Towards Expressive and Scalable Publish/Subscribe


October 5, 2005


Publish/subscribe (pub/sub) is a powerful paradigm, which enables asynchronous interaction in large distributed applications ranging from Enterprise Application Integration (EAI) to Internet-scale news services. Today it is supported by virtually all major message-oriented middleware solutions. There is, however, an inherent tradeoff between pub/sub expressiveness and performance. Previous work has shown that by limiting subscriptions to simple filters on topics or content, one can achieve very high scalability in terms of the number of publishers and subscribers. On the opposite end of the spectrum are very expressive data stream processing systems like STREAM, for which it is not clear how to make them scale to large numbers of subscriptions. We attempt to find a sweet spot between expressiveness and performance. The main idea is to extend the functionality of simple pub/sub filters to enable stateful subscriptions, parameterization, and computation of aggregates, while still maintaining high scalability. Our main contributions are a novel algebra for expressing stateful subscriptions, a corresponding transformation of algebra expressions into simple automata, and effective methods for multi-query optimization by sharing processing between queries. Our query language is more expressive than recently proposed XML filtering approaches, enabling us to efficiently support a variety of interesting queries for emerging applications like RSS feeds. We have implemented our techniques in the Cayuga prototype system and show that even for tens of thousands of concurrently active stateful subscriptions, we can maintain a throughput of thousands of messages per second on a standard PC.

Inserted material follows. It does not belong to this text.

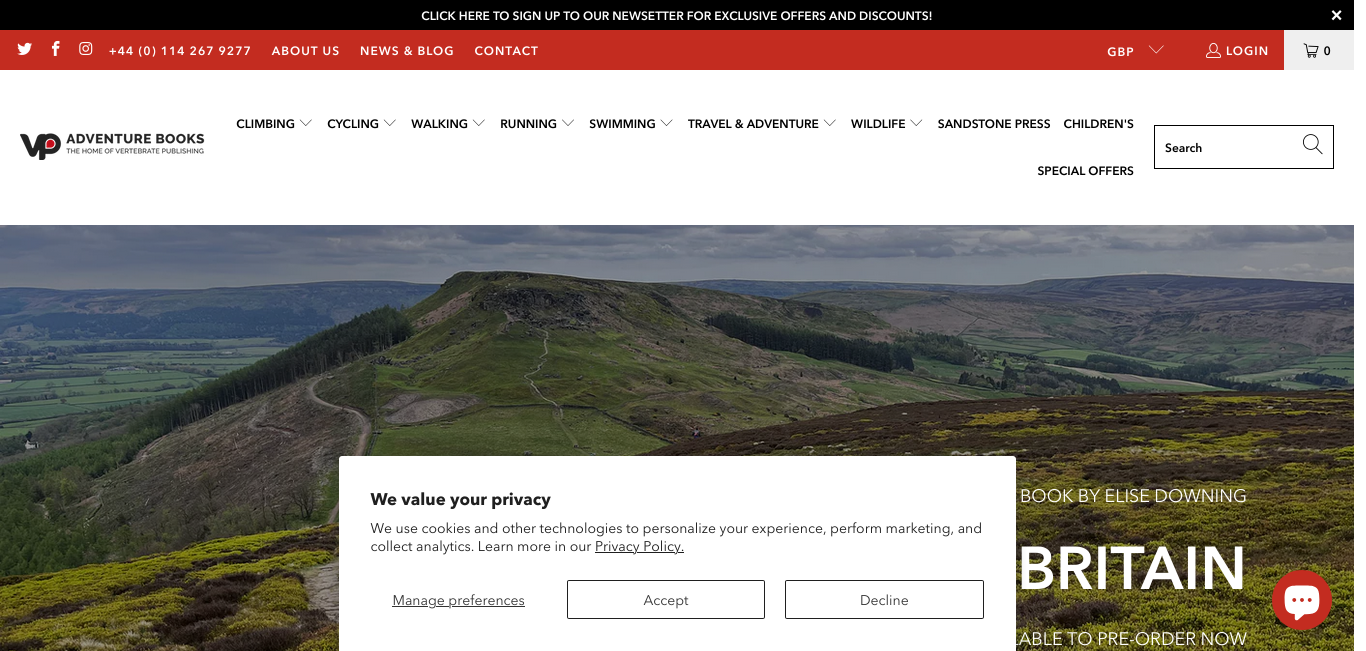Click the Login user icon
Viewport: 1366px width, 651px height.
[1213, 50]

This is joint work with Al Demers, Johannes Gehrke, Mingsheng Hong, and Walker White


Mirek Riedewald

Mirek Riedewald is a Research Associate at Cornell University. In 2002 he obtained his Ph.D. from the University of California at Santa Barbara. Mirek’s current research interests are in the general area of database and information systems, in particular data stream processing, data management and analysis services for the sciences, data-driven Web applications, and data warehousing. By collaborating with scientists outside computer science, e.g., physicists and ornithologists at Cornell, Mirek strives to make the latest data management techniques available to other research communities. His work has been published in the proceedings of leading scientific conferences like VLDB and ACM SIGMOD, in journals like IEEE TKDE, and in books by Kluwer Academic Publishers, MIT/AAAI Press, and Idea Group Publishing.